Activity => Please arrange the records as a numbered list, starting at the line that contains "The height and" and ending at the line that contains "Looking at the image, I should click on (458, 513).", with blank lines left out. Leave the pictures out of the list.

Records for this task =>
================

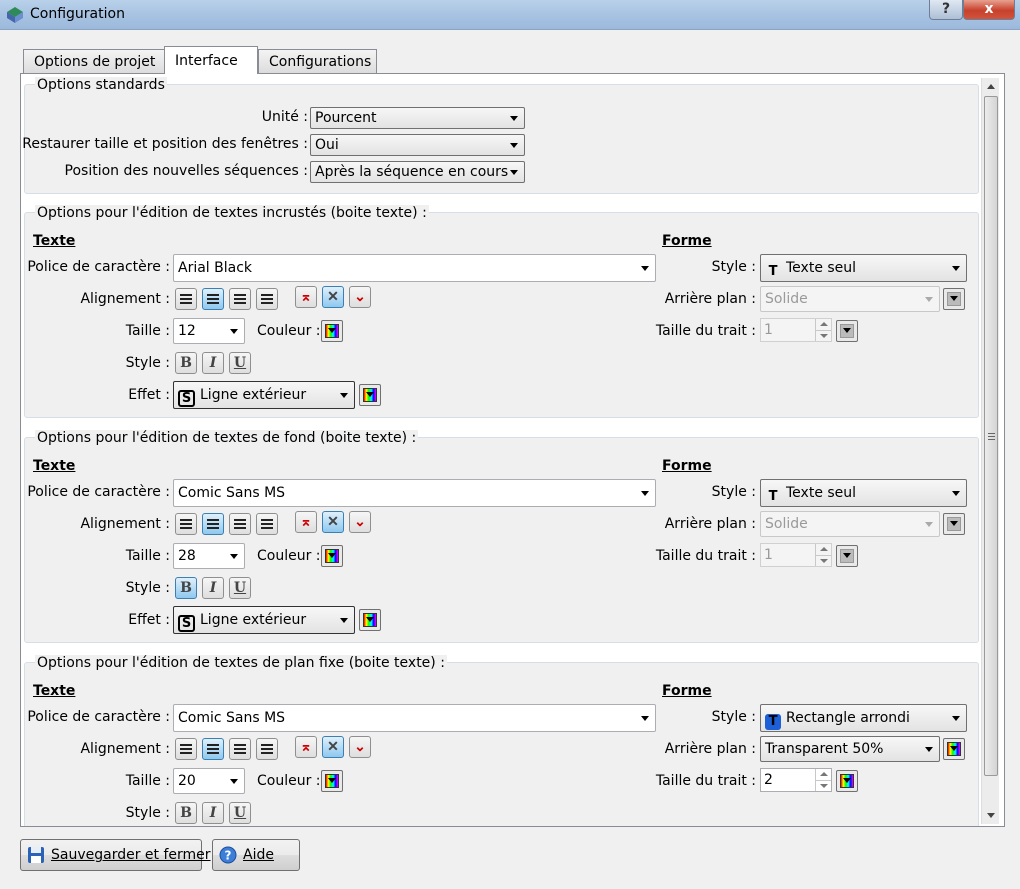 Image resolution: width=1020 pixels, height=889 pixels. I want to click on align-center-icon, so click(213, 524).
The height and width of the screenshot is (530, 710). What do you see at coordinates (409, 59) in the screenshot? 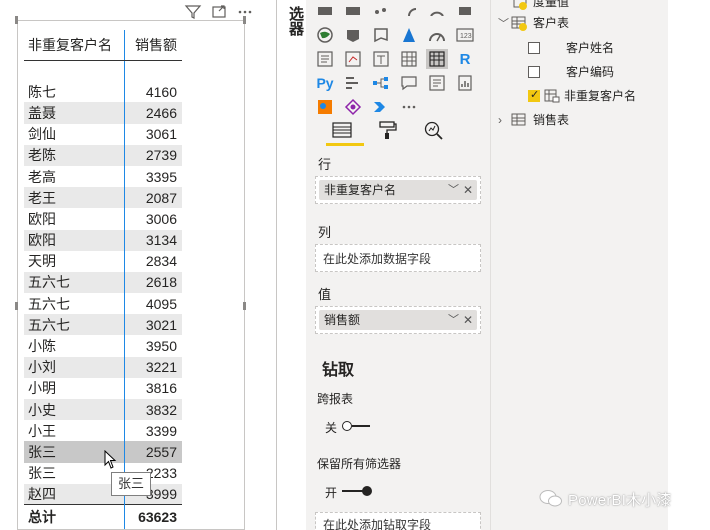
I see `table-visual-icon` at bounding box center [409, 59].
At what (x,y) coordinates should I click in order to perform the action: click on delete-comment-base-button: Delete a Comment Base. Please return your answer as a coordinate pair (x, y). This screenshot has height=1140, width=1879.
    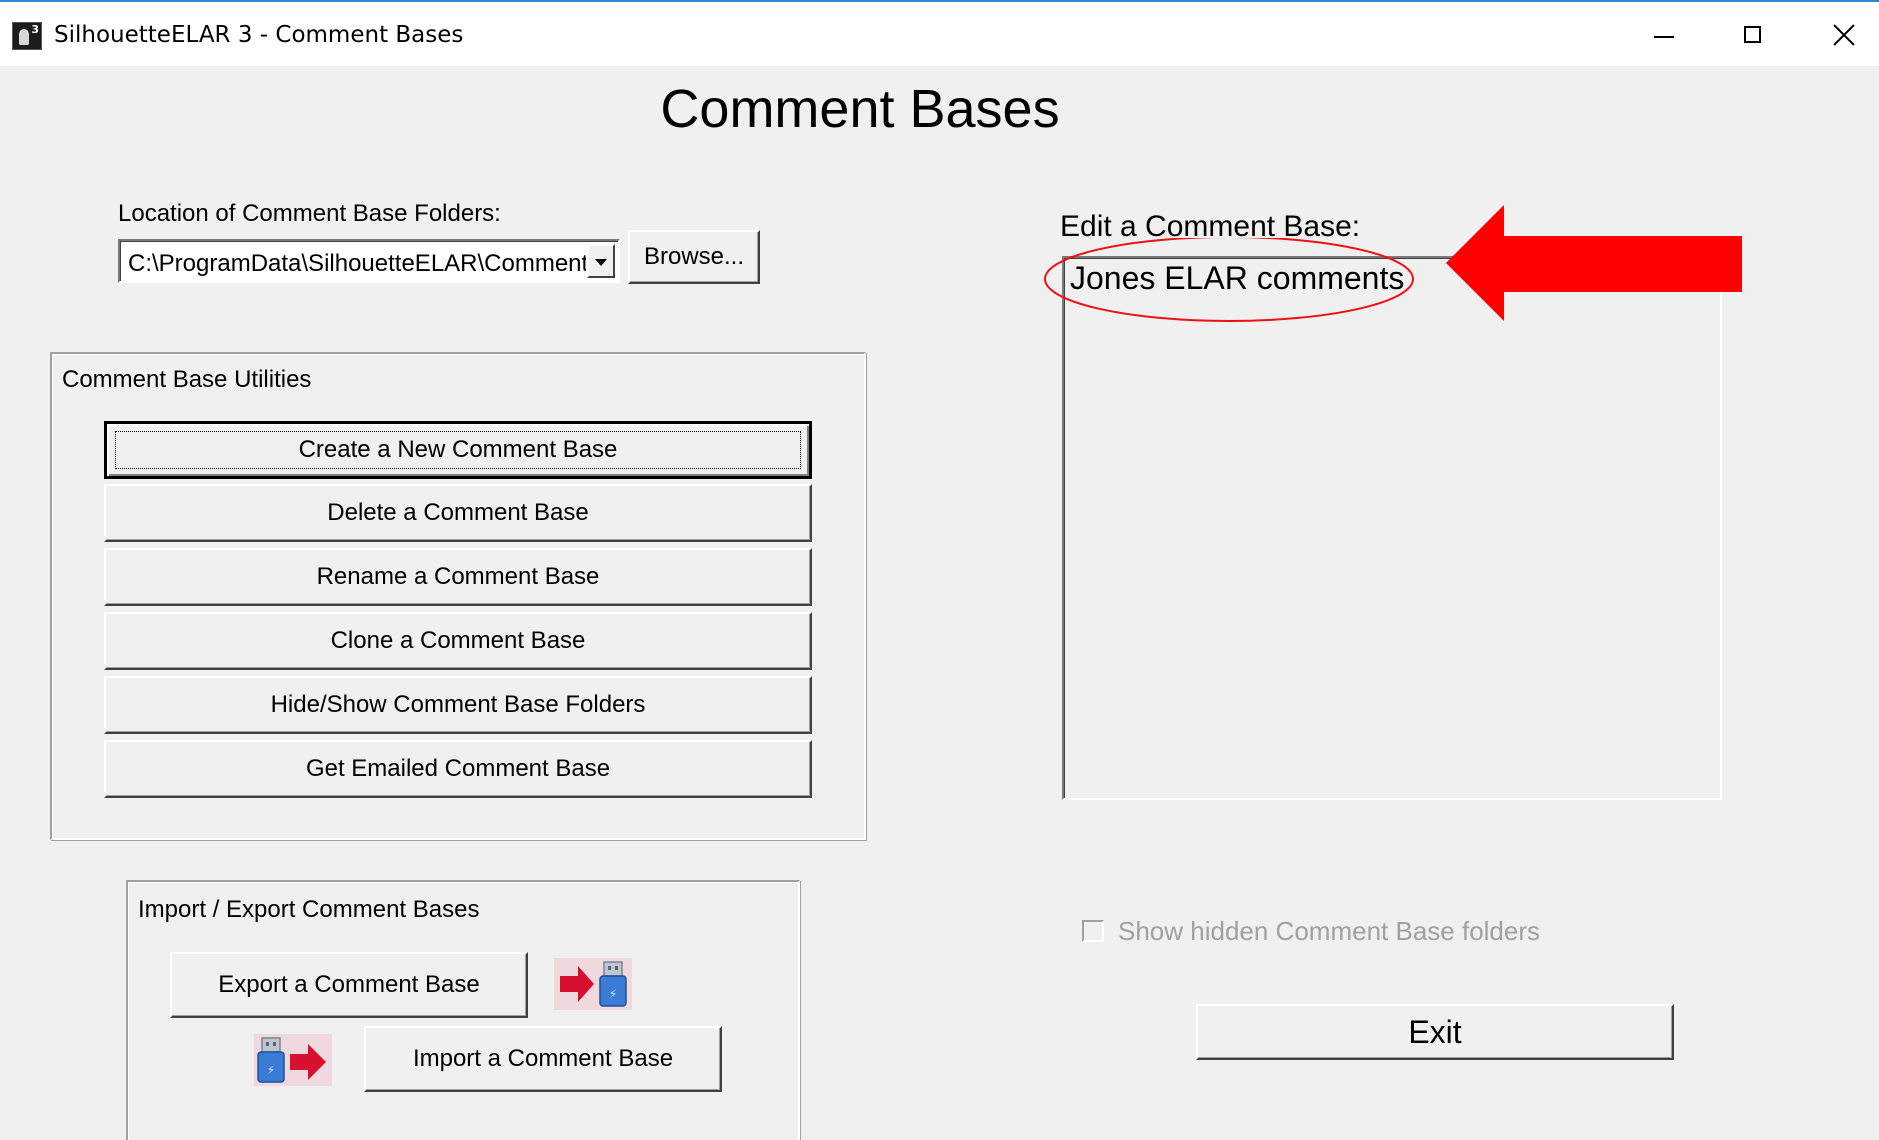
    Looking at the image, I should click on (458, 513).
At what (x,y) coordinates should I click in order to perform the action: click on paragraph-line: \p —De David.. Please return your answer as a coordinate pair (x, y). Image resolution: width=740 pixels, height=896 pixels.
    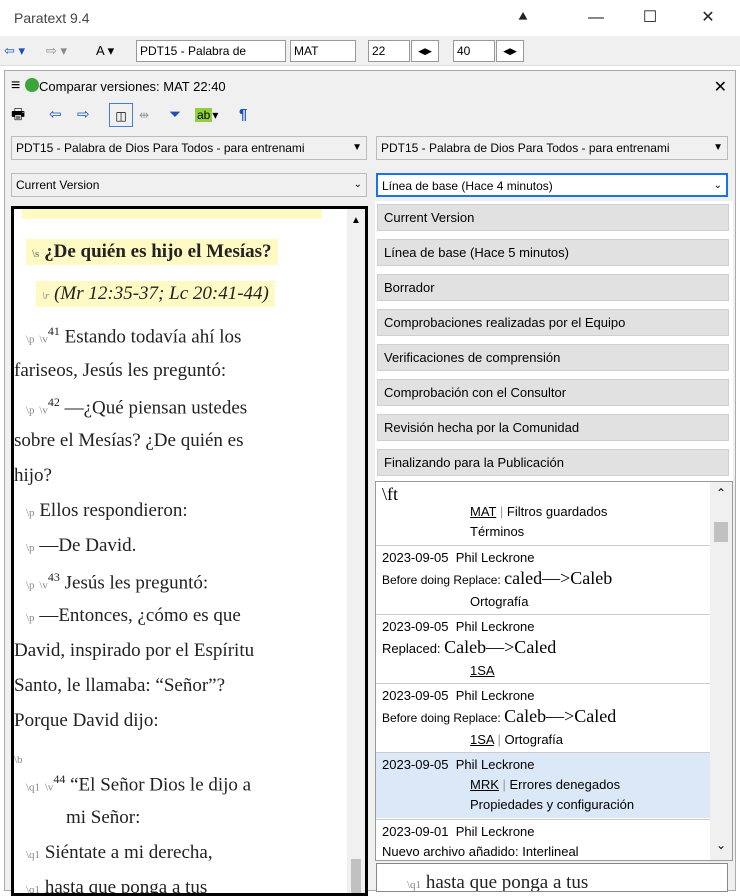
    Looking at the image, I should click on (82, 546).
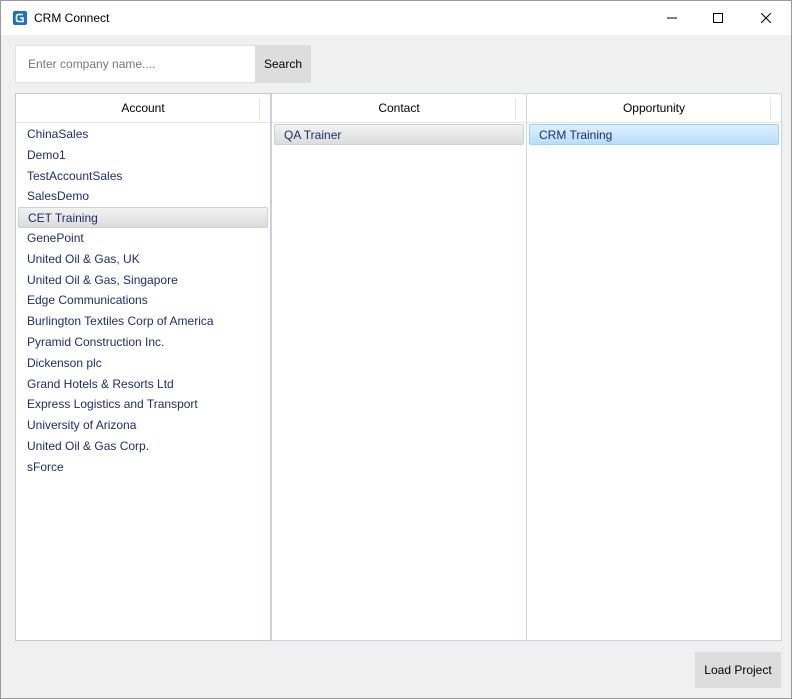 This screenshot has width=792, height=699. I want to click on account-list-item: United Oil & Gas, Singapore, so click(143, 280).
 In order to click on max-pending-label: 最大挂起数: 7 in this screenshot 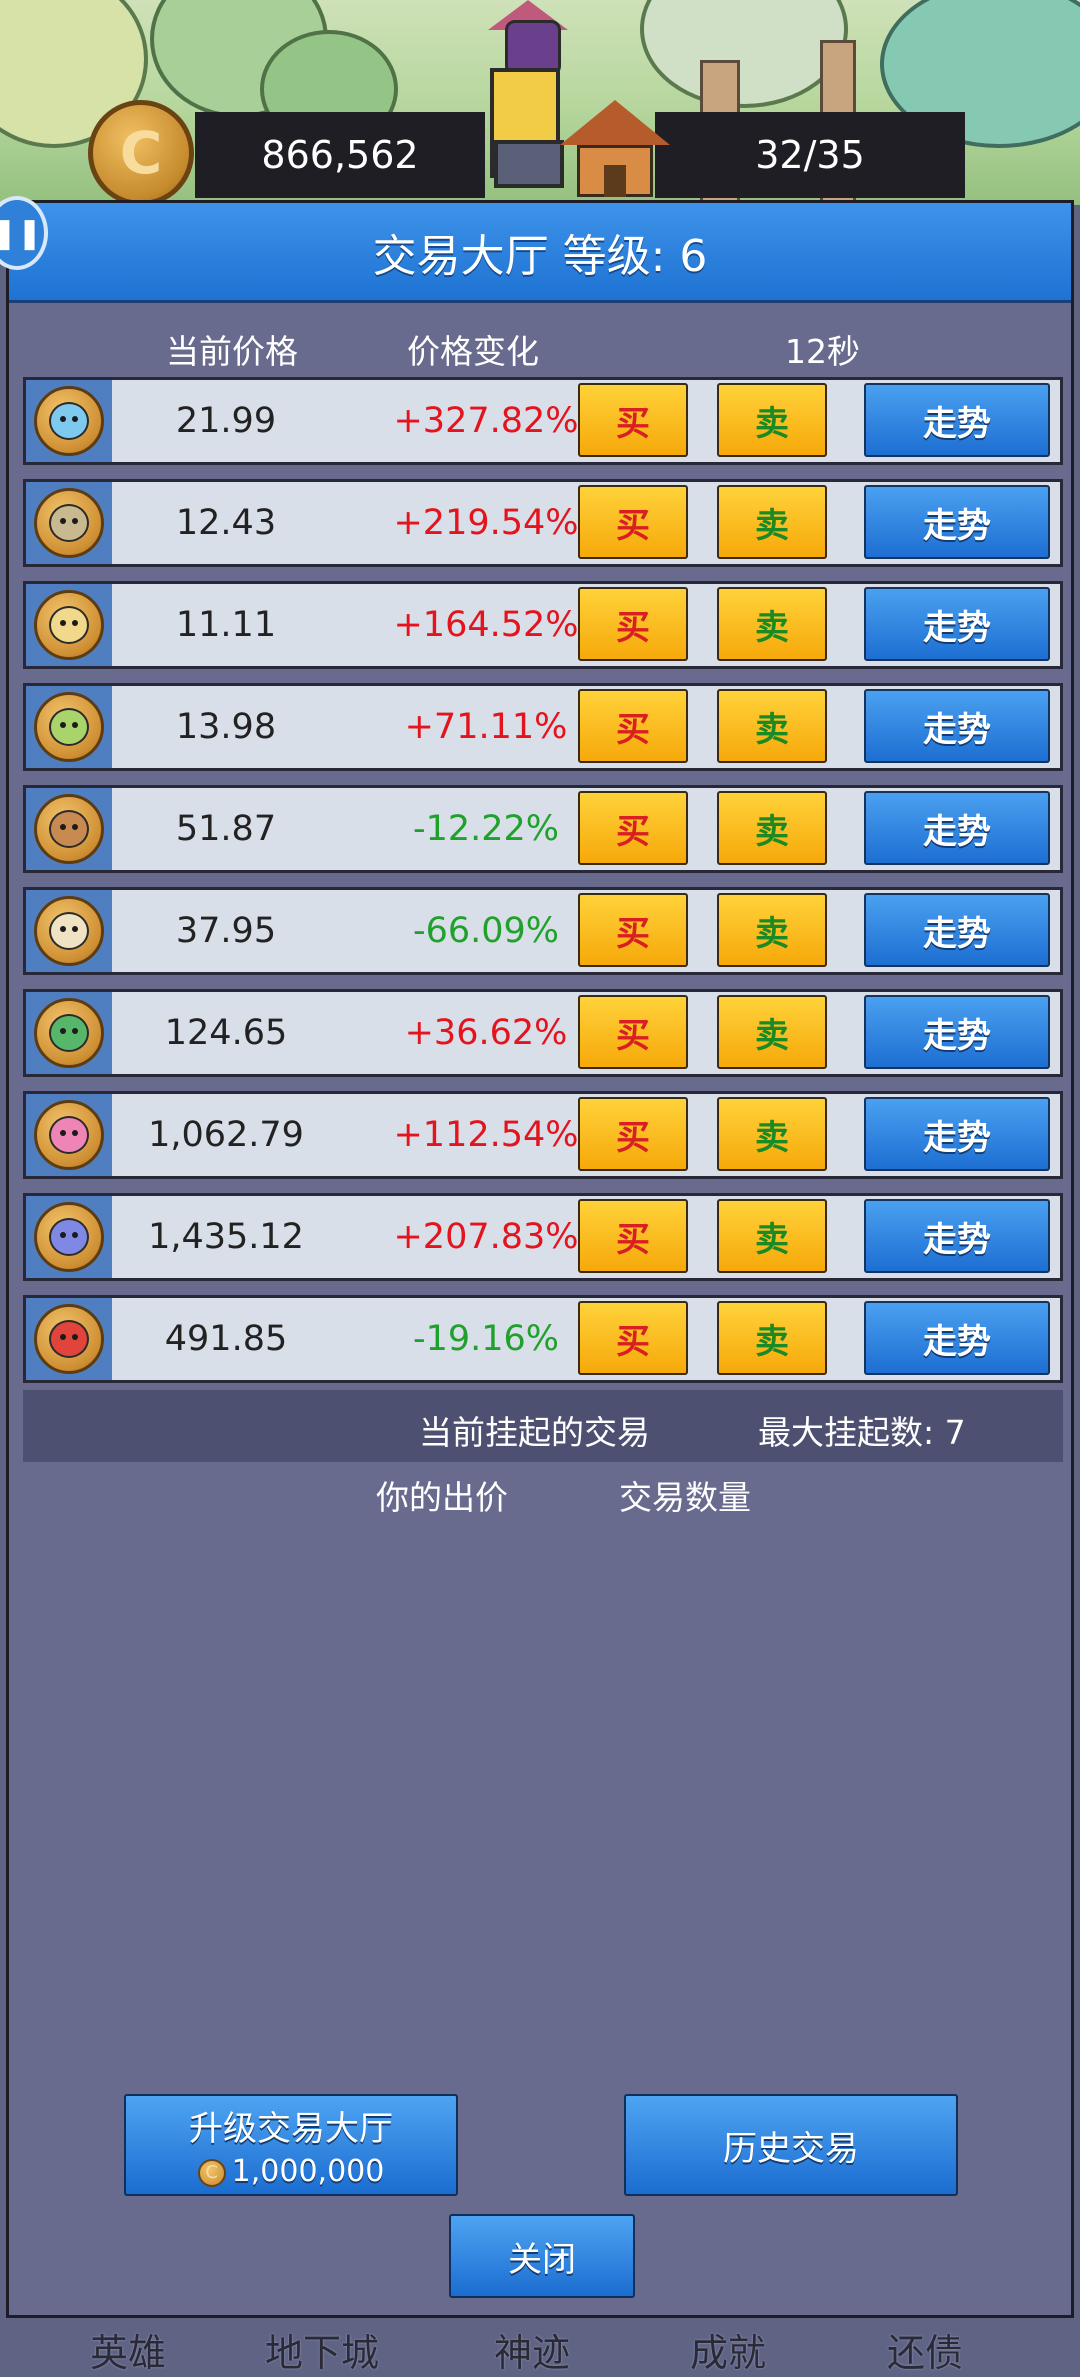, I will do `click(862, 1432)`.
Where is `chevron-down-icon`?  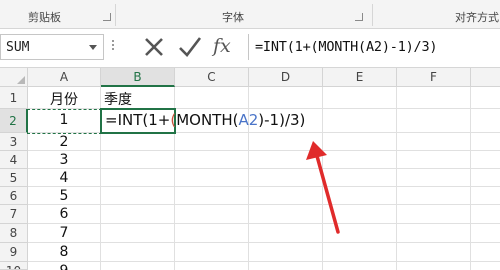 chevron-down-icon is located at coordinates (93, 48).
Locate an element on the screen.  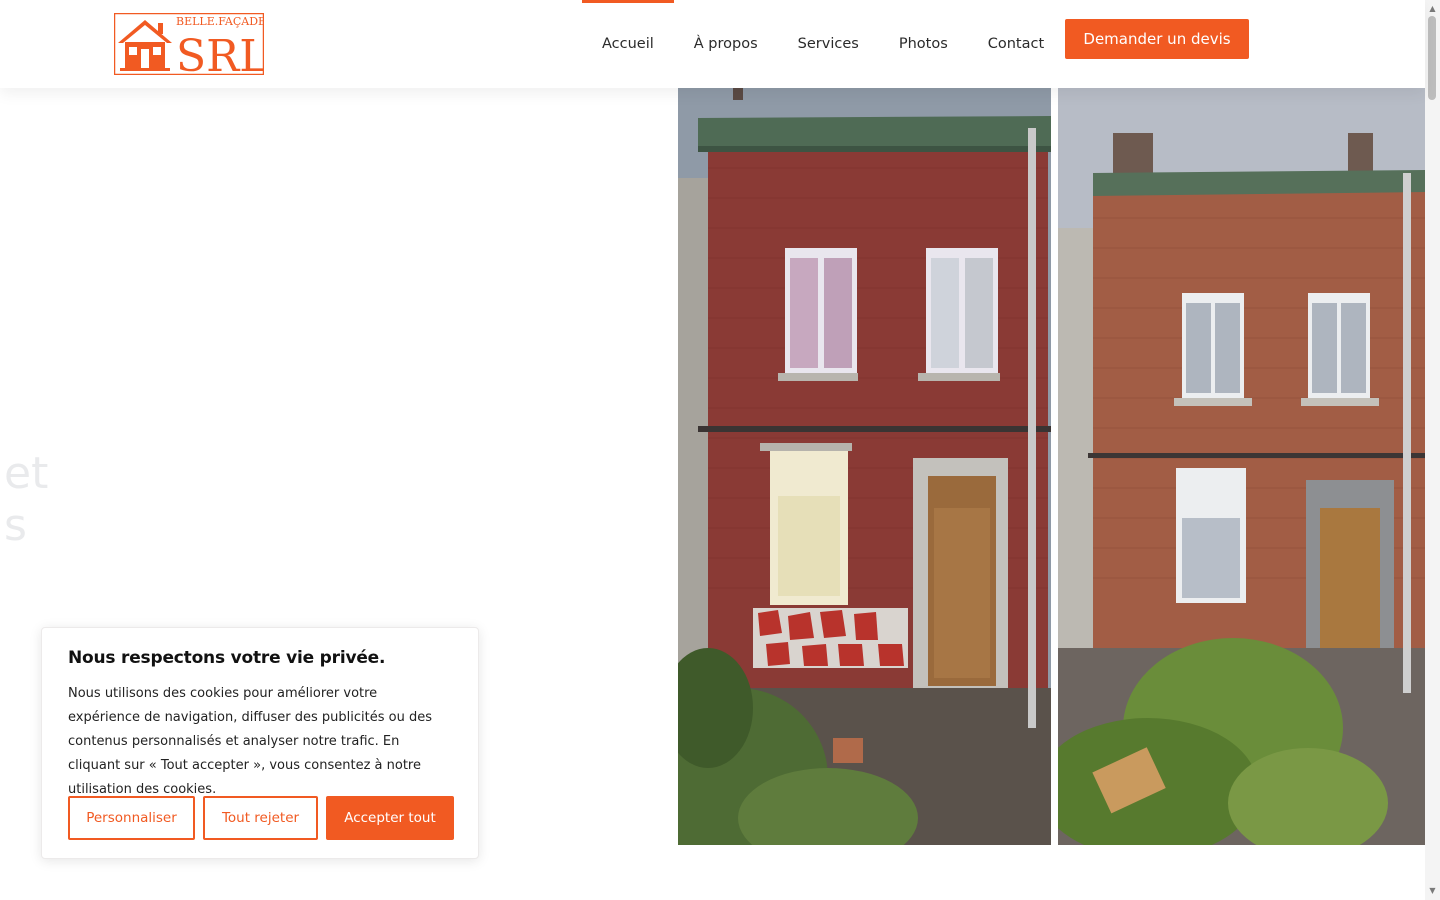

================

Output =>
1. The height and width of the screenshot is (530, 710). What do you see at coordinates (409, 59) in the screenshot? 
2. I see `table-visual-icon` at bounding box center [409, 59].
3. At what (x,y) coordinates should I click in order to perform the action: click on delete-comment-base-button: Delete a Comment Base. Please return your answer as a coordinate pair (x, y). This screenshot has height=1140, width=1879.
4.     Looking at the image, I should click on (458, 513).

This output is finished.